Status of portupgrade and portmaster?

Carmel NY carmel_ny at outlook.com
Sun Oct 1 10:34:18 UTC 2017


On Sun, 1 Oct 2017 10:51:39 +0100, Matthew Seaman stated:

>On 30/09/2017 18:06, Kevin Oberman wrote:
>> John did state that he would continue to support synth. I can't say if he
>> has continued to make contributions. In any case, only poudriere is
>> available for maintaining ports in HEAD and I, for one, feel that it is
>> simply unacceptable as it make FreeBSD unusable for those of us with only
>> "small" systems where the weight poudriere simply can't be justified. (I
>> have no system with other than SATA disk drives and, for my current needs,
>> 1 TB of SATA on my development system and .5TB on my production system is
>> adequate. Both systems are physically constrained in expansion capability,
>> though otherwise easily meet my requirements.  
>
>I don't know what it is about poudriere that elicits this immediate
>reaction that it is some sort of behemoth, trampling through disks by
>the bushel, shouldering aside other processes to seize the best bits of
>RAM and making CPUs cry with incessant demands for more cycles.
>
>It's simply not so.
>
>poudriere is really a very thin layer of shell scripts (and a few other
>bits) over the general ports make system.  All of the really heavy
>lifting is done by the compilers and so forth /that you'ld have to
>invoke anyhow/.
>
>In fact, I'd say that if your system is /at all/ capable of building the
>ports you want, then it is perfectly capable of running poudriere to
>help automate that.
>
>Yes, the pkg builders used by the project are pretty chunky bits of kit.
> That's because they are building some 30,000 ports for about 8
>different combinations of OS and CPU architecture with a cycle time of
>less than two days.
>
>If you're just building a few hundred ports for your own consumption,
>then you don't need anything like that amount of resource.  I manage
>perfectly well with a 6-year old Core2Duo with 8GB RAM and some 500GB
>SSDs which cost me under £500 originally + about £200 for replacement
>drives later on.  Which also runs a bunch of other stuff including my
>mail system.

This is probably OT for this thread; however, at this point I don’t think it
matters much.

I have read up on poudriere although I have never used it. I have several
questions that I cannot find the answer too.

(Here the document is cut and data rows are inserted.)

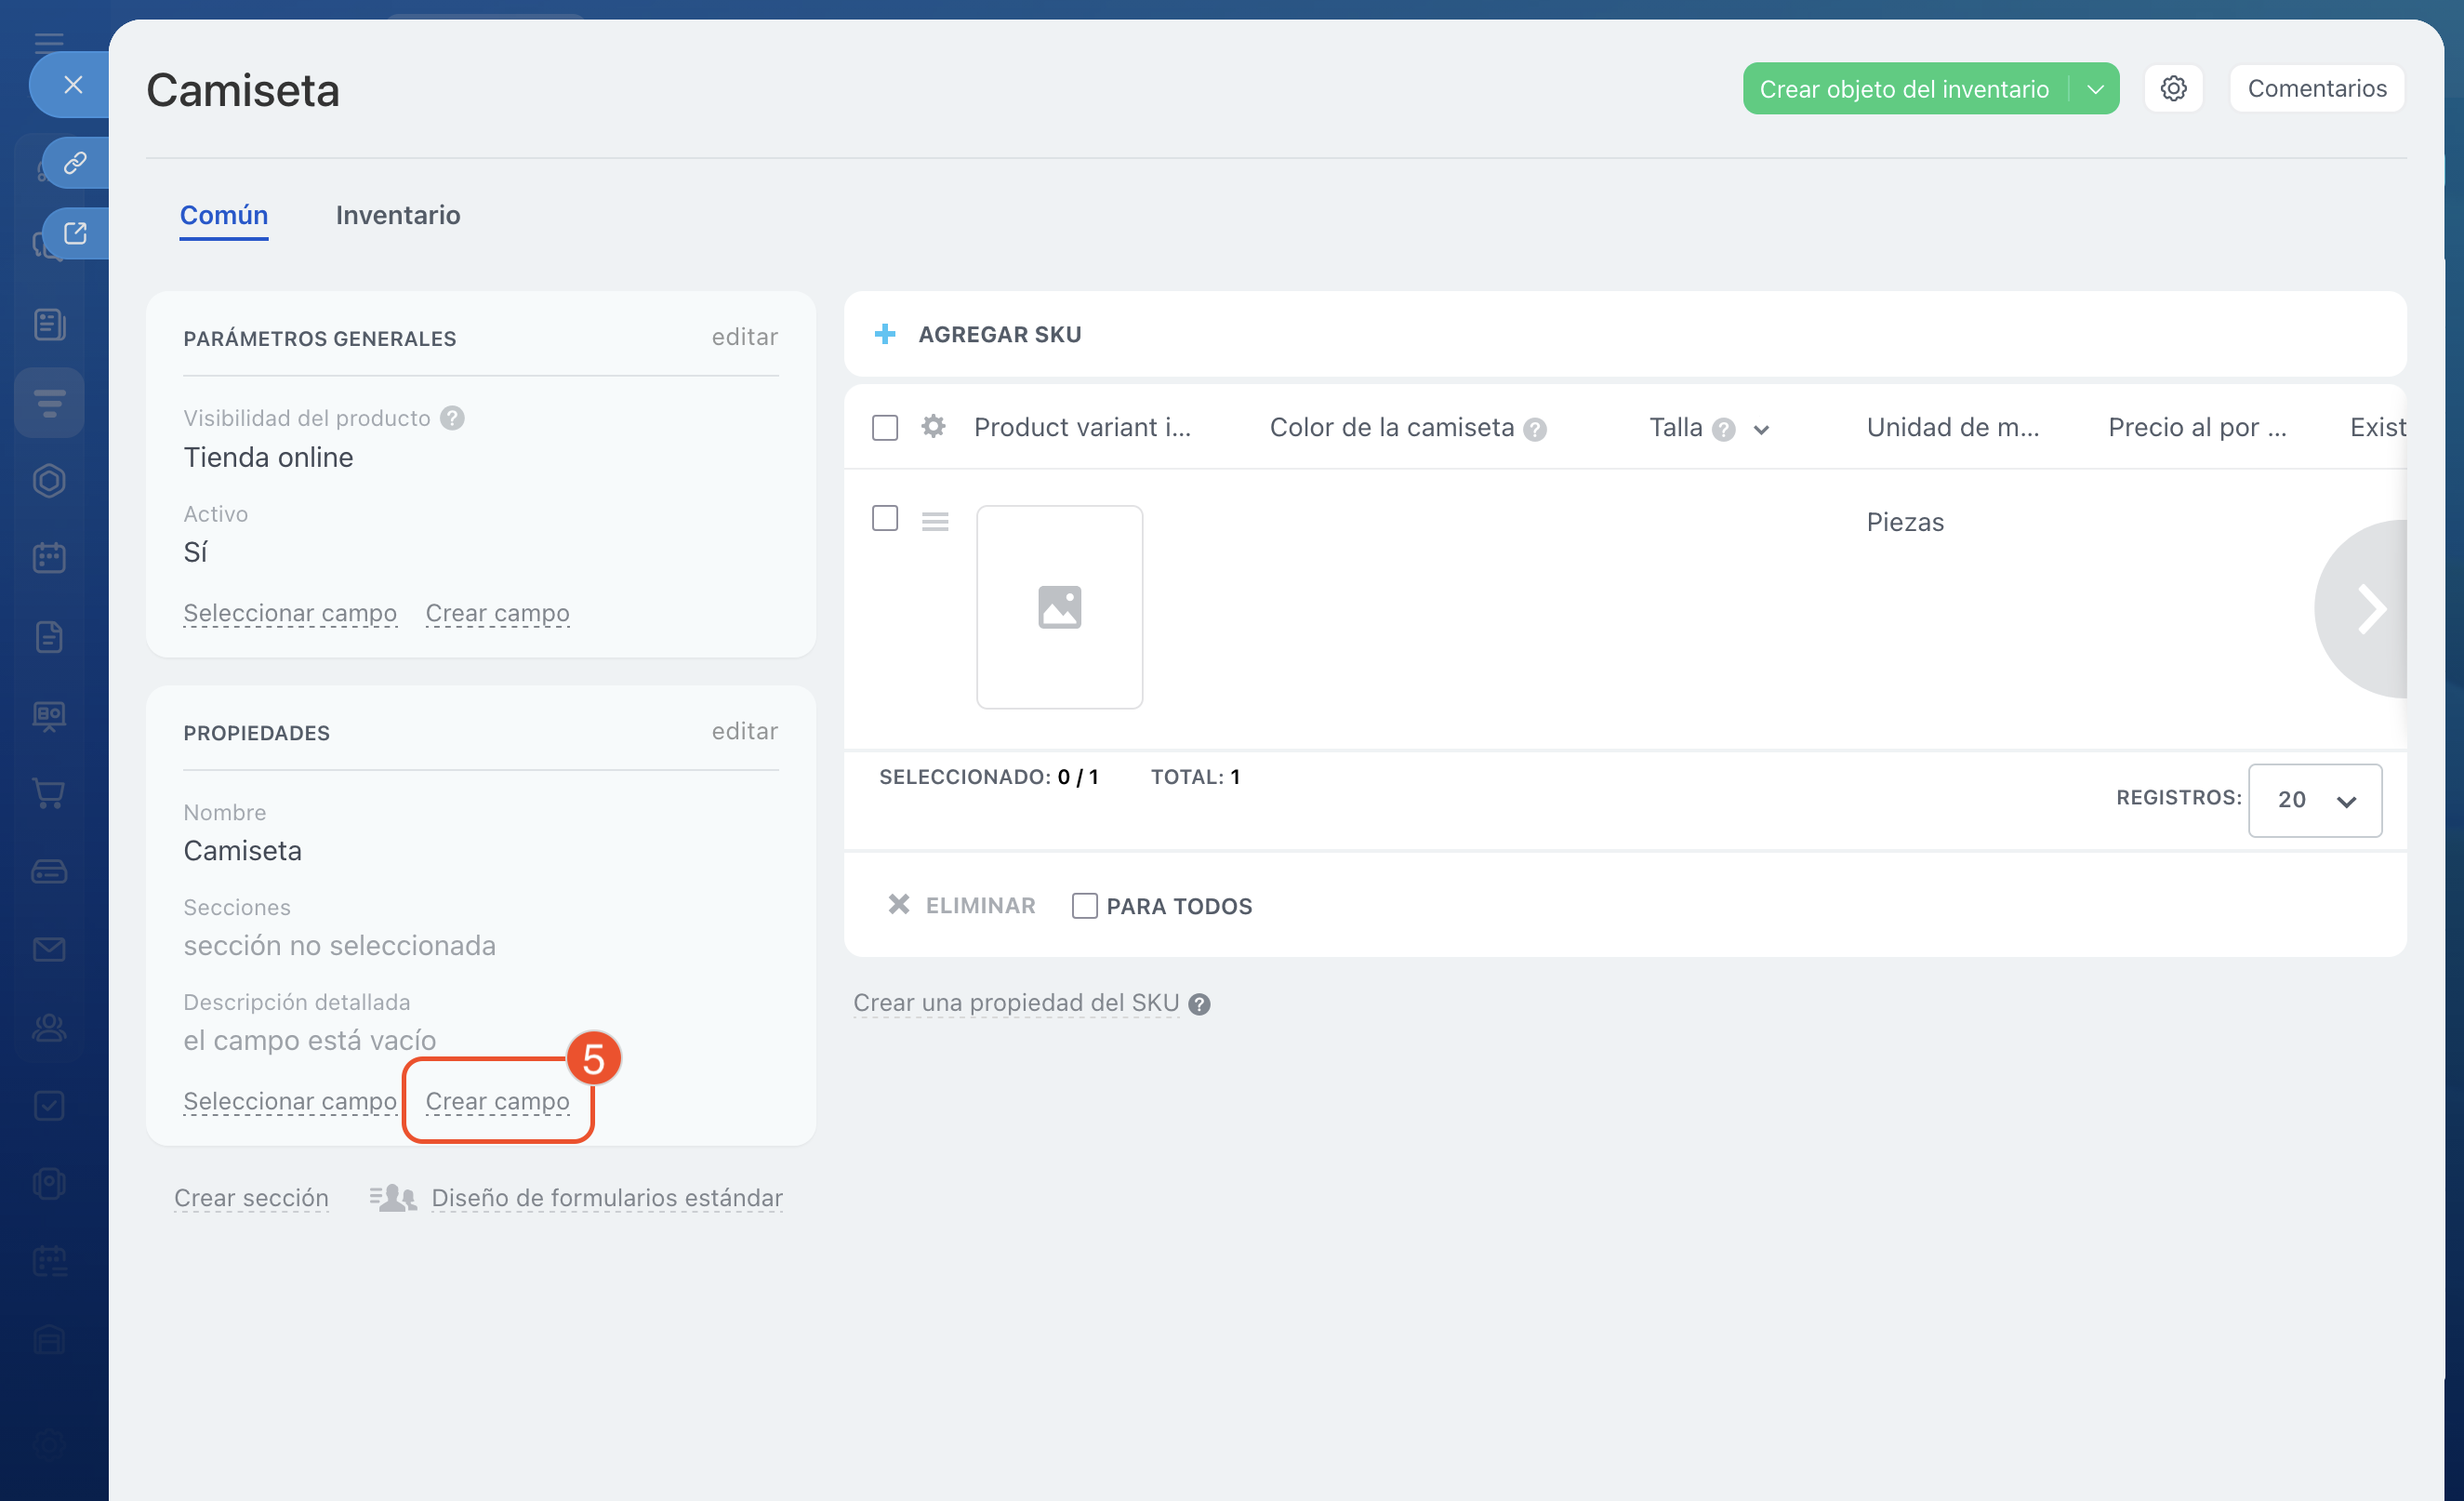Check the select-all checkbox in SKU header
The height and width of the screenshot is (1501, 2464).
pos(884,428)
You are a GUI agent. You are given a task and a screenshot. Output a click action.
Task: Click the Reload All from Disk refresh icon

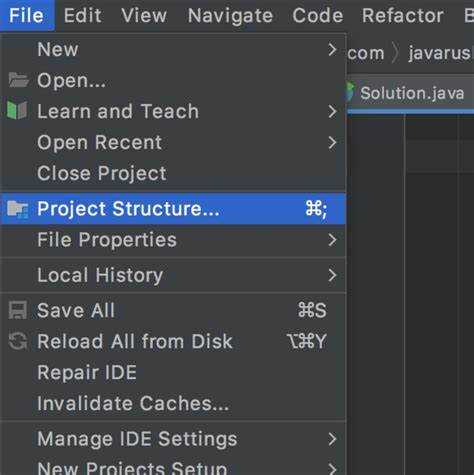pos(17,341)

1. Does it determine out-of-date update packages automatically or does
the user have to determine that what is out-of-date and feed them to poudriere
manually and in the proper order?

2. From what I have read, the user is required to install each package
manually. Is that correct?

I have a small system. Three PCs plus a number of laptops. Only one machine
runs FreeBSD. I don’t have the time to be a slave to this system. It appears
that there is a considerable amount of manual configuration to get poudriere
up and running, which means there is a significant possibility of making
mistakes.

Synth, and before that “portmanager”, and then “portupgrade” do all the heavy
lifting leaving me free to work on more important projects. I suppose I could
always go back to “portupgrade”; however, I understand that it is not being
maintained either.

If FreeBSD cannot get the problems with synth corrected when FreeBSD-12 is
released, perhaps it will be time to consider a new OS.